A vitória da luz sobre a escuridão é uma ambição que nos dura desde sempre. A invencibilidade do fogo, esse ardil de Prometeu. Após adquirimos o poder do fogo julgámo-nos invencíveis. Desejamos que a realidade brilhe, deve ser isso. Desejamos tanto que a realidade se cinja ao fenómeno do brilho que tudo parece brilhar. Somos contudo idênticos à linha do equador; e isso significa que em nós não há solstícios. Doze horas de luz e doze horas de escuridão - eis tudo o que somos.
Sim, todas as nossas vitórias se fundam em meras ilusões. Tendemos para olhar a realidade tal qual pretendíamos que ela fosse. É aí que reside a nossa ilusão.

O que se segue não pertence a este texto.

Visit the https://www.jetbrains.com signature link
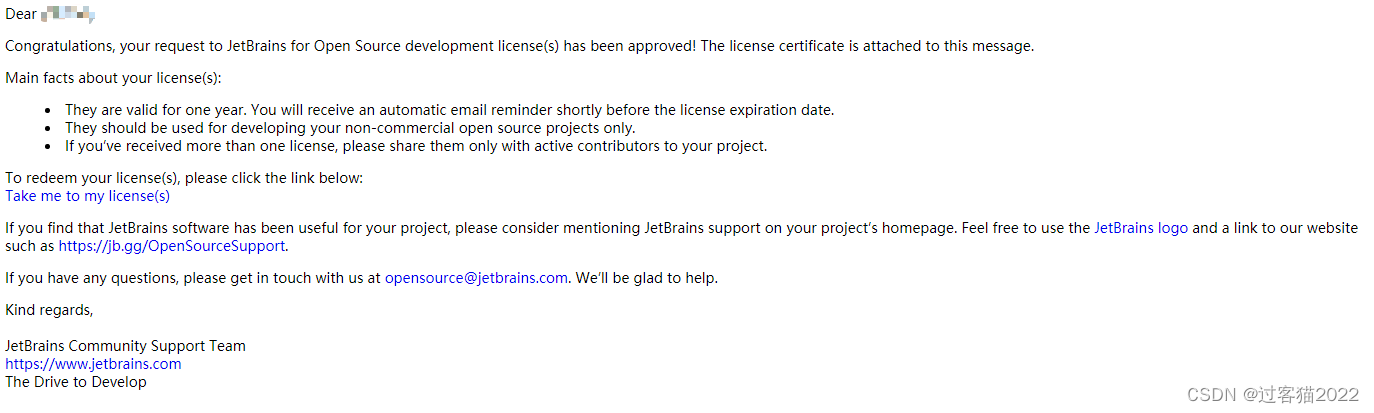Screen dimensions: 1374x413 (x=93, y=364)
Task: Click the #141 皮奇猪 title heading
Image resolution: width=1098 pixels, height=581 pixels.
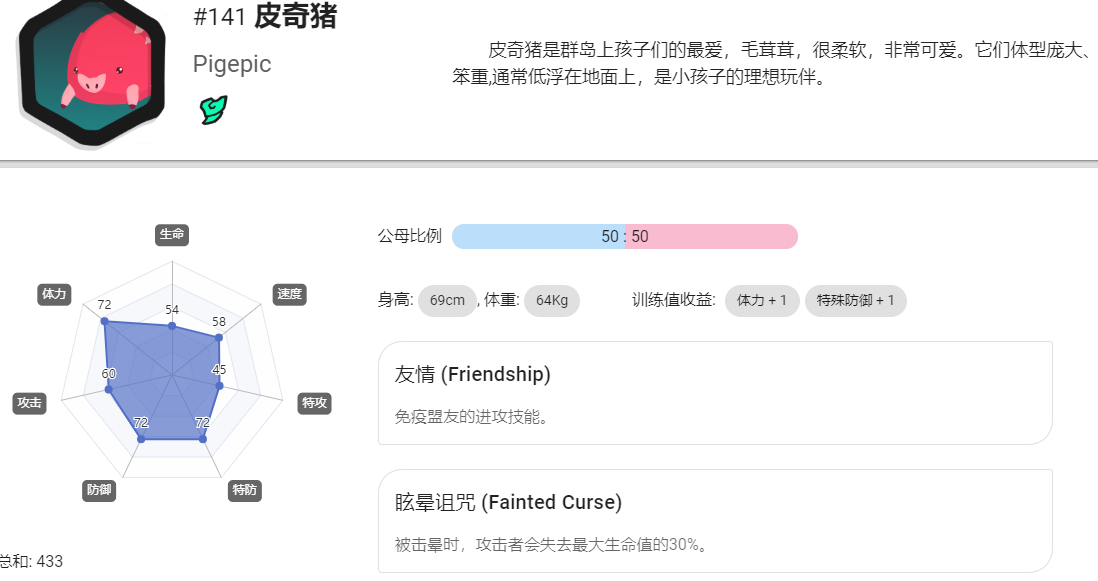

Doze horas de luz e doze horas de escuridão. 

Em nós, em nós não há solstícios.


Fotografia: José João Loureiro
Texto: Rui Carvalho

domingo, 4 de fevereiro de 2018

Tale of a man who whispered to the flowers - XXIX - Fotografia: Céu Baptista; Texto: Rui Carvalho



Breves estilhaços de uma qualquer explosão, somos dados com a matéria do mundo. Ardemos até ao arrefecimento, e depois arrefecemos muito; tanto que nossos corpos apenas se adequam ao frio. São imensas as rochas gravitando a nossa pele, e também nós gravitamos como os rochedos. 
Cumprimos a lei da atracção. 
Quase sempre somos chamados pelas pequenas coisas. 
Como um enxame de moscas, somos facilmente atraídos para a pequenez do mundo. Em redor da pequenez formamos então grandes multidões. 
Uma multidão forma-se por dois motivos fundamentais: ou porque estamos já tão cegos que não discernimos um caminho que valha a pena seguir; ou porque há uma qualquer chama que arde e nós somos chamados por ela. 
De qualquer modo, é fundamental que saibamos discernir entre a ardência e o fogo fátuo. 
Como poderá existir vida após a morte se não existir sequer vida durante a vida?